Proxy filing summary
9 Apr, 2026Executive summary
The annual general meeting (AGM) is scheduled for May 14, 2026, with proxy materials distributed to shareholders and ADS holders, outlining voting procedures and eligibility requirements.
Eleven resolutions are proposed, including adoption of annual accounts, auditor re-appointment, director remuneration, executive compensation, director re-elections, and share issuance authorities.
The Board unanimously recommends voting FOR all resolutions, emphasizing their alignment with shareholder interests and company success.
Voting matters and shareholder proposals
Shareholders will vote on adopting the 2025 annual report, re-appointing PwC as auditors, authorizing auditor remuneration, approving director remuneration and policy, executive compensation (say-on-pay), re-electing three directors, and granting share issuance authorities.
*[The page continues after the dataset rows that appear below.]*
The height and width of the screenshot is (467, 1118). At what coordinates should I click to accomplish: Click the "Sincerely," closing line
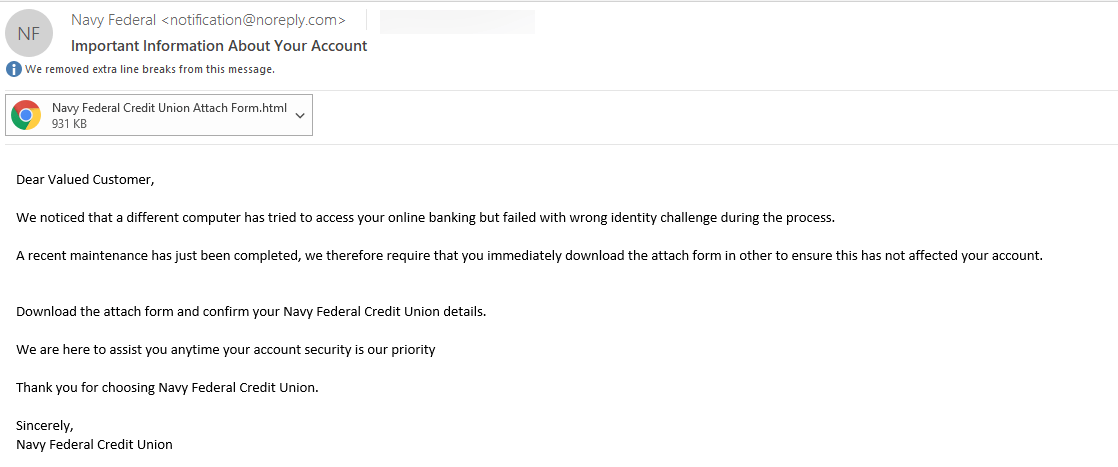coord(45,425)
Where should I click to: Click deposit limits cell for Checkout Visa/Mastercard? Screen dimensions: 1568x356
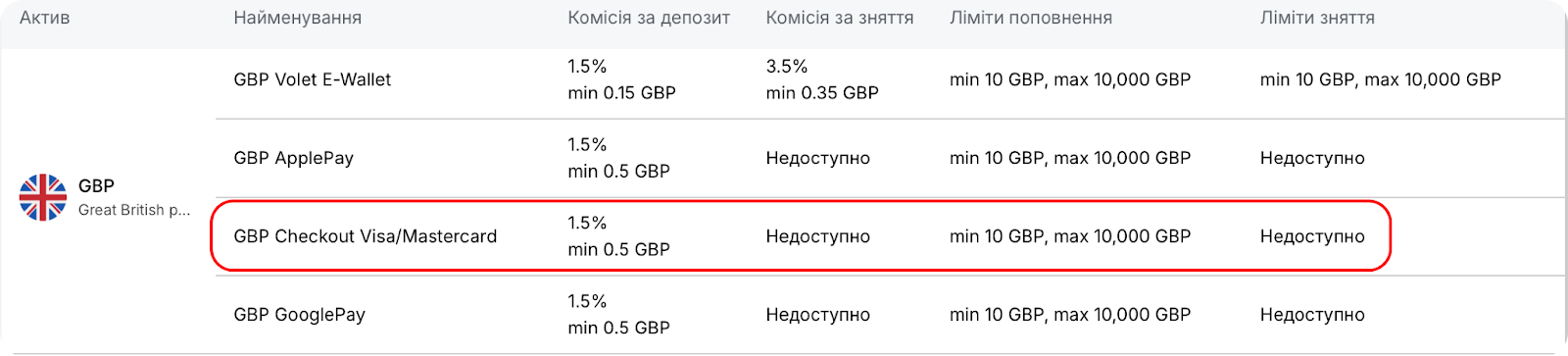(1069, 236)
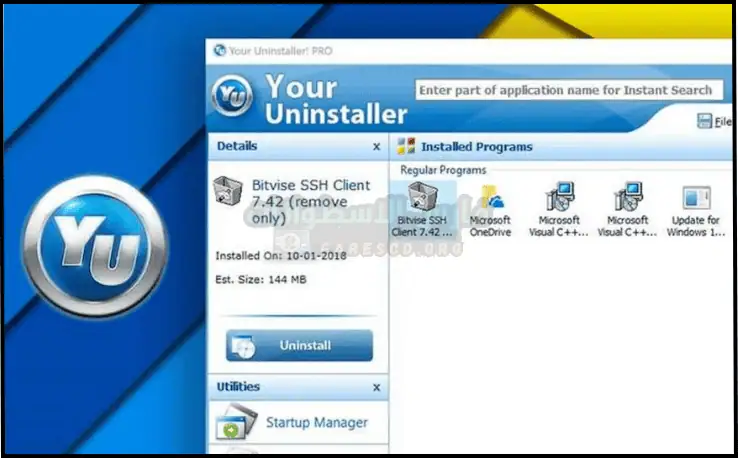Click the Installed Programs heading label
The image size is (738, 458).
pos(476,147)
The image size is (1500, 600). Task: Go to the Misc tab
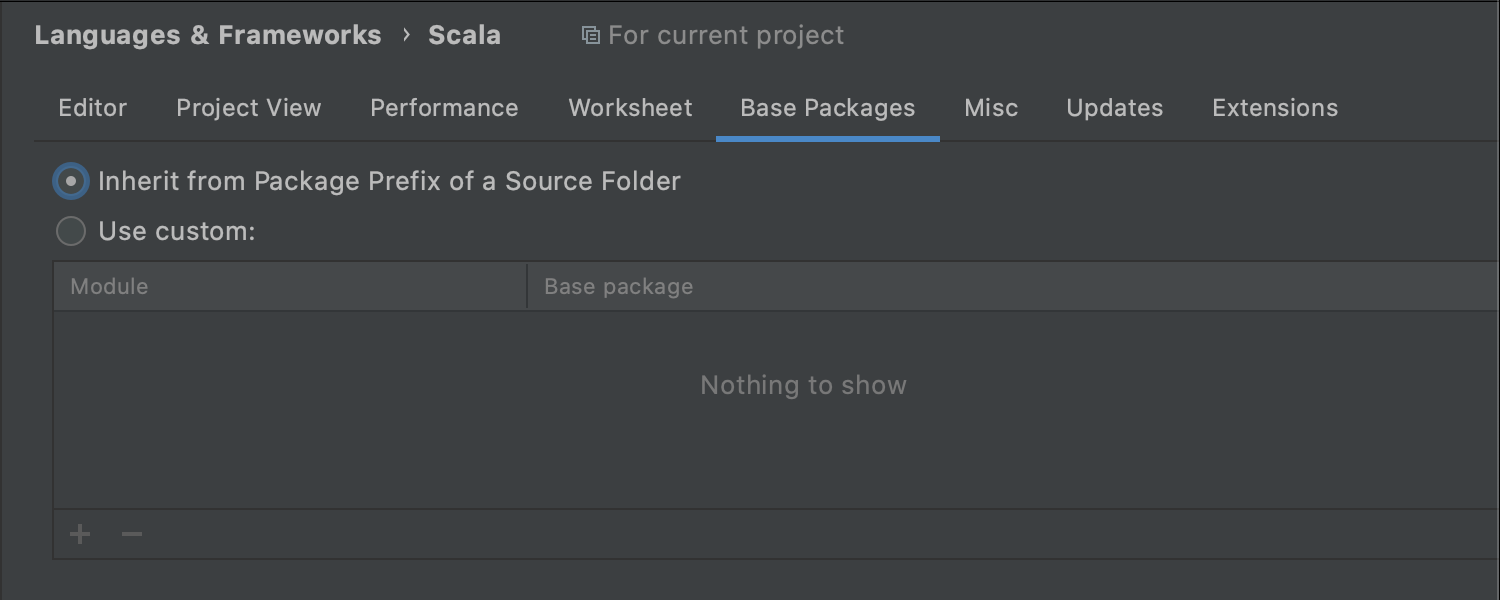(x=991, y=108)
Proposal 11 seeks to disapply statutory pre-emption rights, allowing non-pre-emptive share issuances up to £3,591,354.73 nominal value until June 30, 2029.
The Board recommends FOR all proposals; no other business will be conducted at the AGM.
Board of directors and corporate governance
The Board will reduce from ten to nine members after the AGM, with three directors (Roberts, Shames, Yoskowitz) standing for re-election.
Eight of nine directors will be independent under Nasdaq rules; the CEO is the only non-independent director.
The Board has four standing committees: Audit and Risk, Remuneration, Nomination and Corporate Governance, and Research and Development.
The Board maintains a Code of Business Conduct and Ethics, a clawback policy, and prohibits hedging and pledging of company securities.